THE ORGAN
Built by Bishop & Son of Ipswich and London at a cost
of £250 in 1909 and opened by Mr. 0. A. Clark, then Mayor
of Bury St, Edmunds. It replaced a barrel organ, presented by Rev.
Henry and Mrs. Adams somewhere about 1815 which
stood until 1852 on the gallery which spanned the west end of the
nave above the present organ. This barrel organ was altered about
1860, the barrels and crank being superseded by a keyboard and pedals.

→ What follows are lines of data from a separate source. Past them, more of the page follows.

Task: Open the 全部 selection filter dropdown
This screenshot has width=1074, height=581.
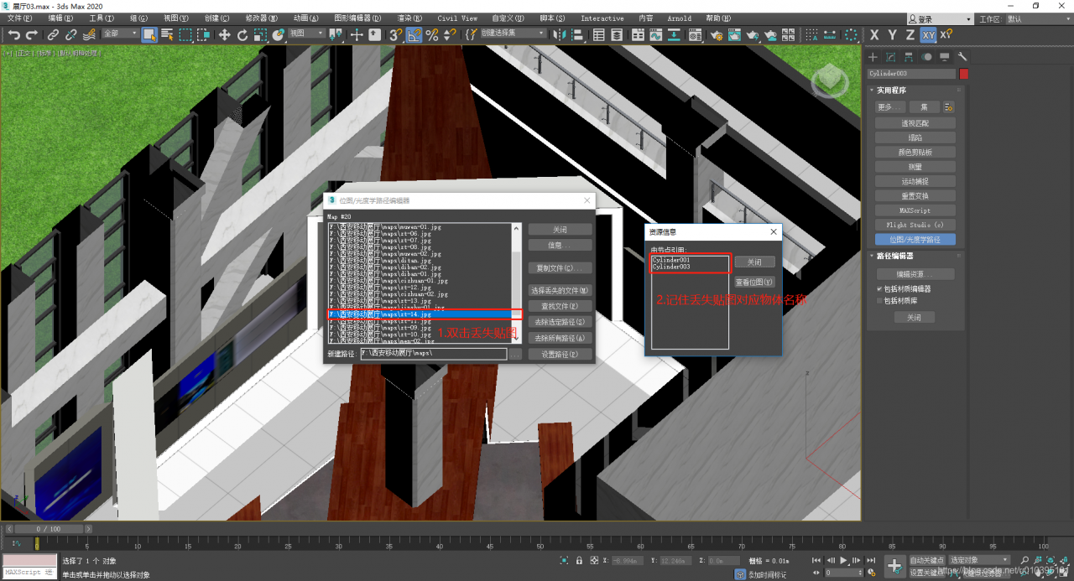Action: tap(119, 34)
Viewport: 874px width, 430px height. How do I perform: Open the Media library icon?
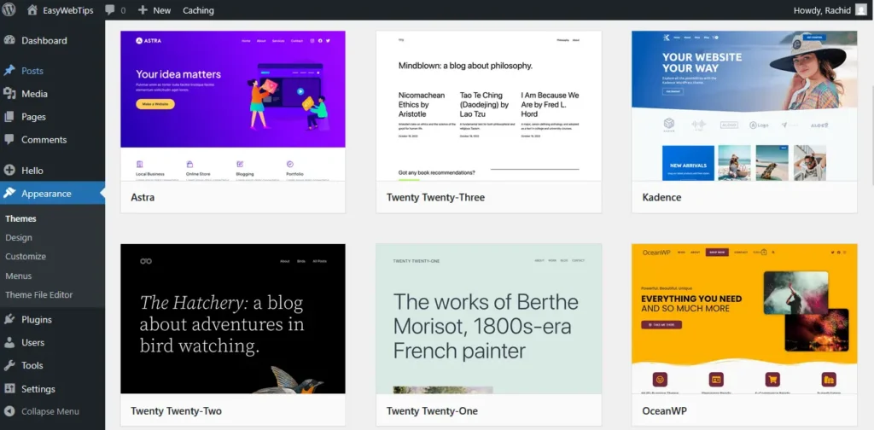pyautogui.click(x=9, y=94)
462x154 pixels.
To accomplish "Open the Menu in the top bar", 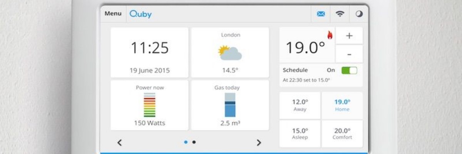I will (x=113, y=13).
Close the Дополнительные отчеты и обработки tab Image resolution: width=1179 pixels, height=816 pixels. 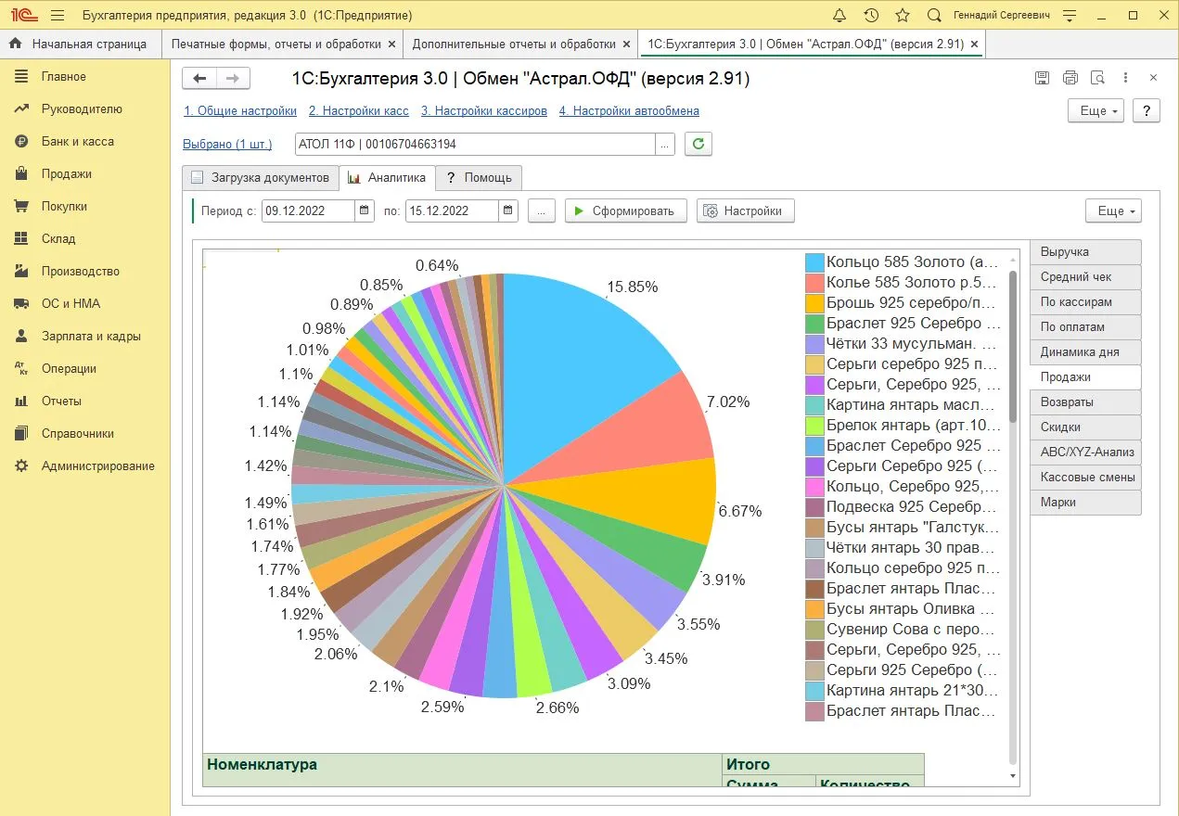[x=626, y=44]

There is no record of there ever having been orchestral accompaniment
to singing at Bardwell.
THE BELLS
There are six large bells, rung from a chamber above the
clergy vestry.
The earliest existing is the treble, dated 1719, but there
were “4 great
bells” here in 1547, and “six bells with their frames in very good
order” in
1706.
They are:—
1. The Gardiner Sudbury fecit 1719
2. Pach and Chapman of London fecit 1770
3. William Eaton churchwarden. W. Dobson fecit 1820
4. Thomas Spindluff and Charles
Phillips. C.W. T. Newman fecit 1833
5. Tho. Newman fecit.
Roger Cooke, Robert Bugg, C.W. 173?
6. John Brett, Churchwarden;
Tho. Osborn Downham fecit 1780
The Tenor G (No. 6) is C 13 cwt.
No. 4 bell was recast in 1935.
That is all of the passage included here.